» **REQUIRED WORK**
From the records below, output exactly the lines starting at the line with "Where should I" and ending at the line with "Task: Show the", both of them included, but no pictures.

[Opening SUPPLIED DATA section]

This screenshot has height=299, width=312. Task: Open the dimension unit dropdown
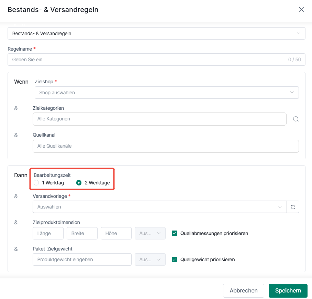pyautogui.click(x=150, y=233)
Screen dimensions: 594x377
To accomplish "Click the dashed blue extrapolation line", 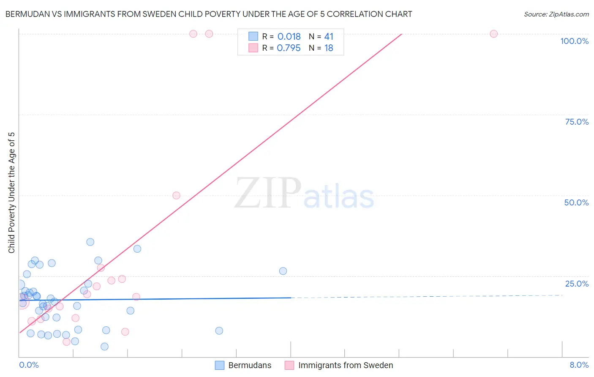I will 427,296.
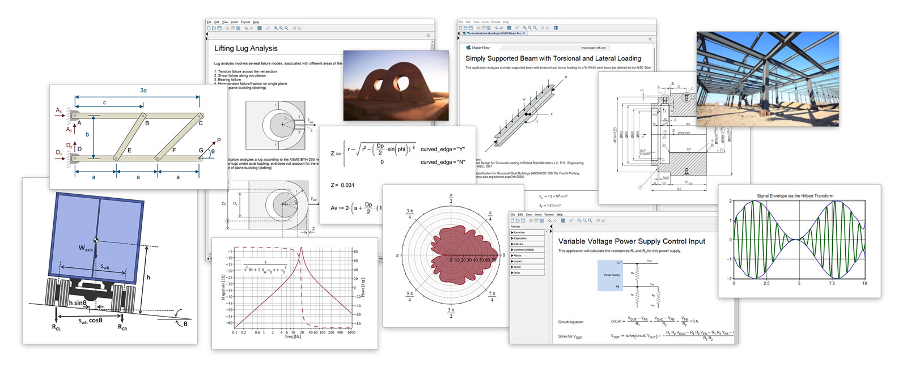This screenshot has height=367, width=907.
Task: Click rightmost grid icon in Beam window toolbar
Action: (556, 28)
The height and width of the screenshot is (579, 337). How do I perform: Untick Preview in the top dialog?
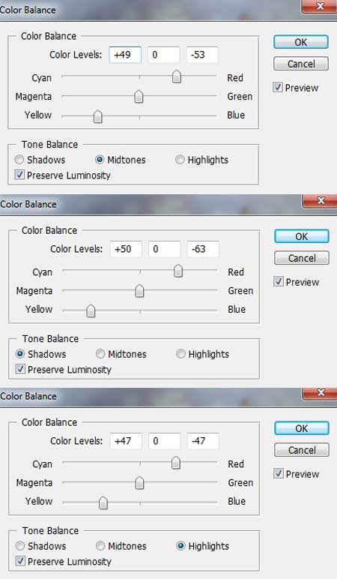tap(278, 88)
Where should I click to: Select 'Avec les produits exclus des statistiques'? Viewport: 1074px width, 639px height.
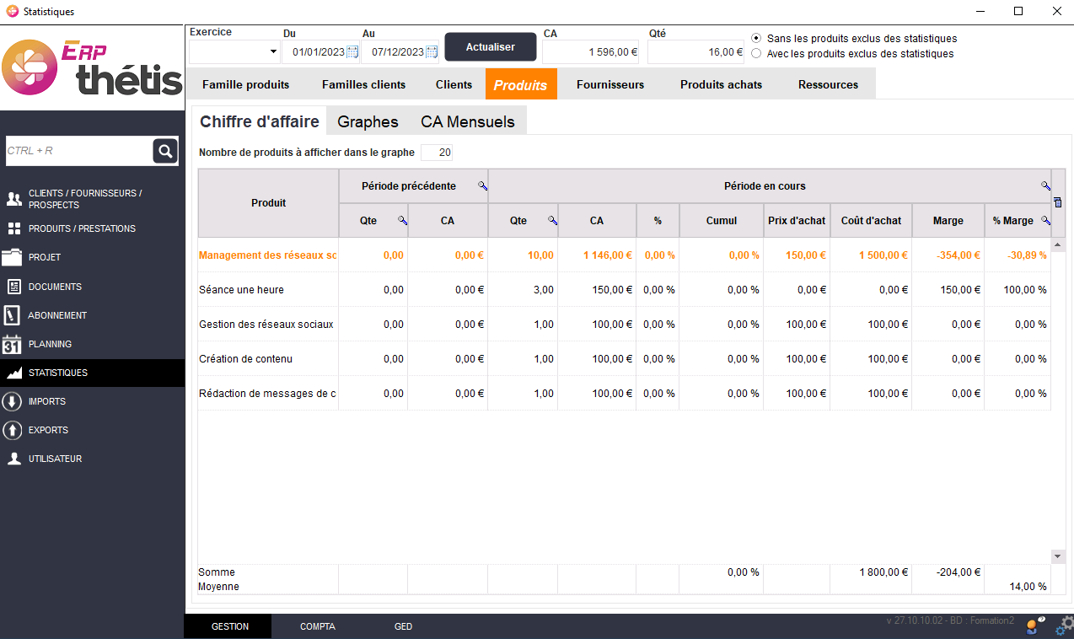pyautogui.click(x=756, y=54)
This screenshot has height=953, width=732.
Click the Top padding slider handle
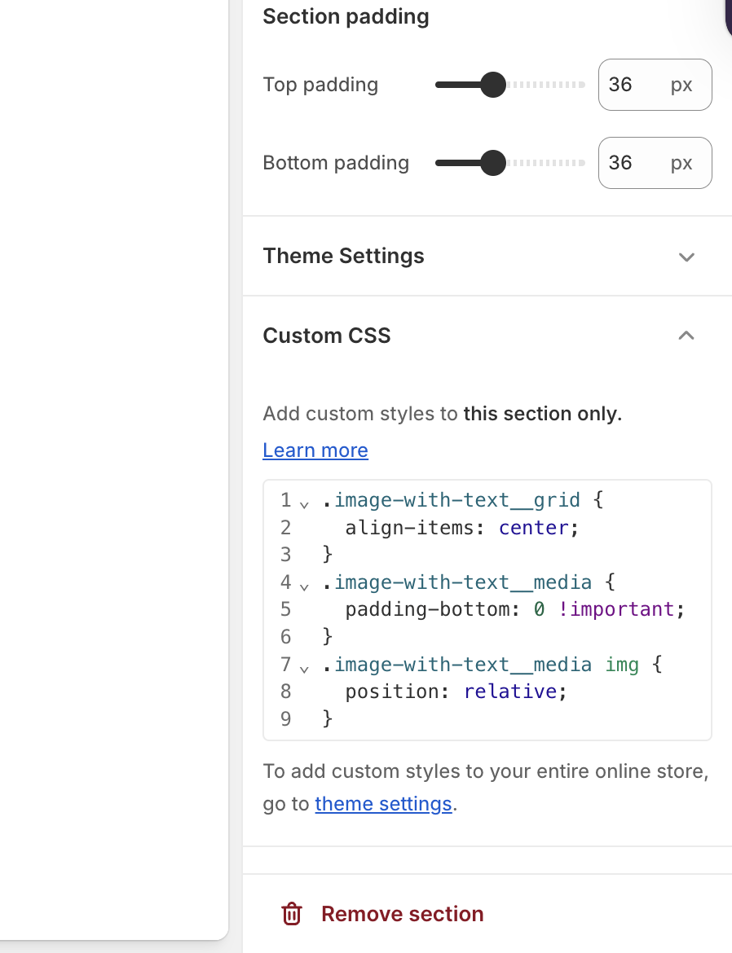pyautogui.click(x=492, y=85)
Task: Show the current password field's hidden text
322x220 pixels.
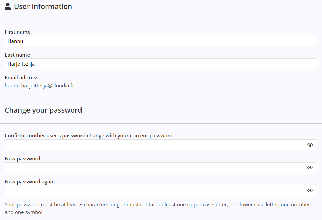Action: (310, 145)
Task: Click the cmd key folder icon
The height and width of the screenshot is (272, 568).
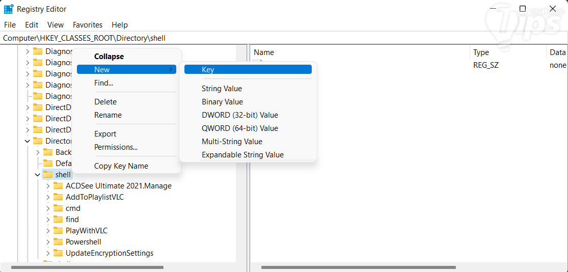Action: (x=58, y=208)
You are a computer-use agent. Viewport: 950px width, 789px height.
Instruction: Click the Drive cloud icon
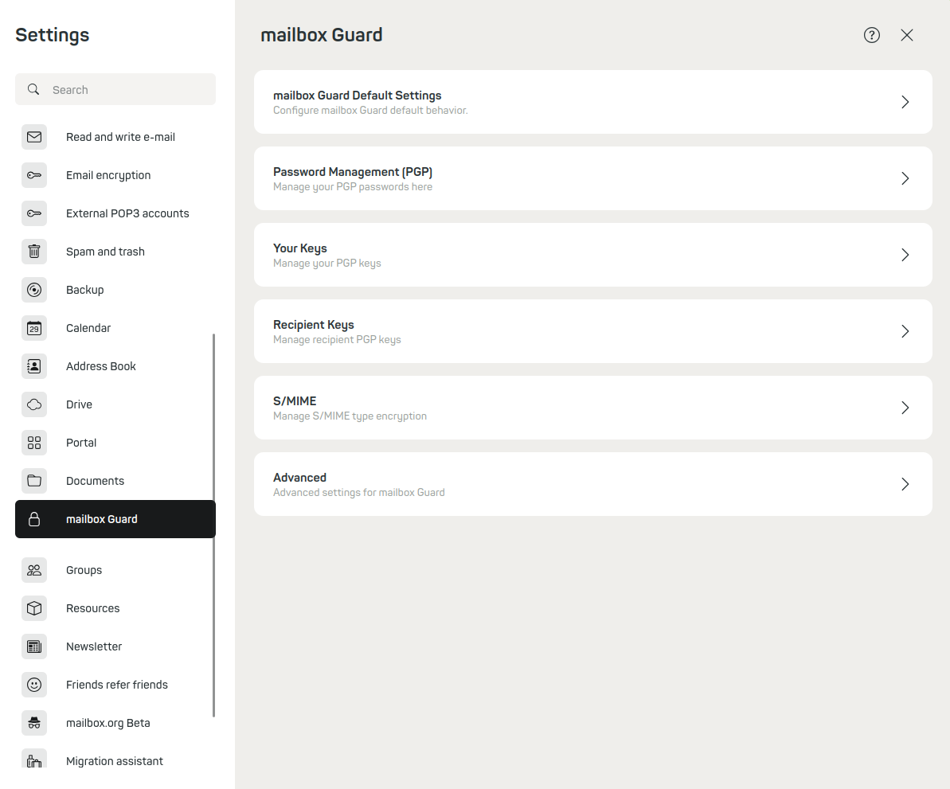click(x=34, y=404)
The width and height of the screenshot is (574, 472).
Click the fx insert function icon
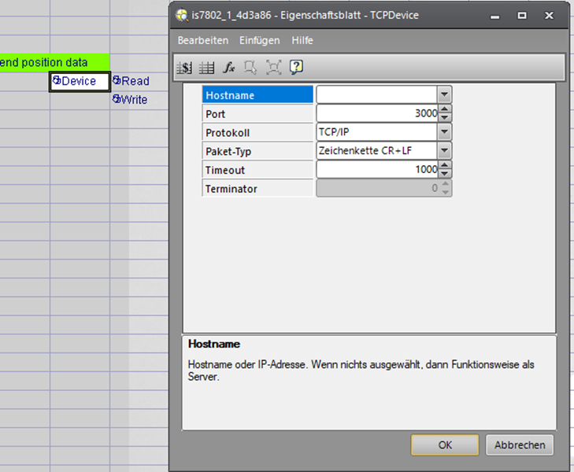click(x=229, y=68)
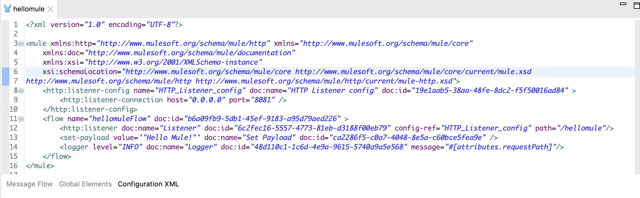Viewport: 640px width, 198px height.
Task: Click the closing </mule> tag on line 16
Action: click(x=40, y=166)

[Closing SUPPLIED DATA section]

» **SOLVED PROBLEM**
Where should I click to: Select 'Avec les produits exclus des statistiques'? Viewport: 1074px width, 639px height.
pyautogui.click(x=756, y=54)
This screenshot has height=953, width=732.
Click the Top padding slider handle
pyautogui.click(x=492, y=85)
Task: Show the current password field's hidden text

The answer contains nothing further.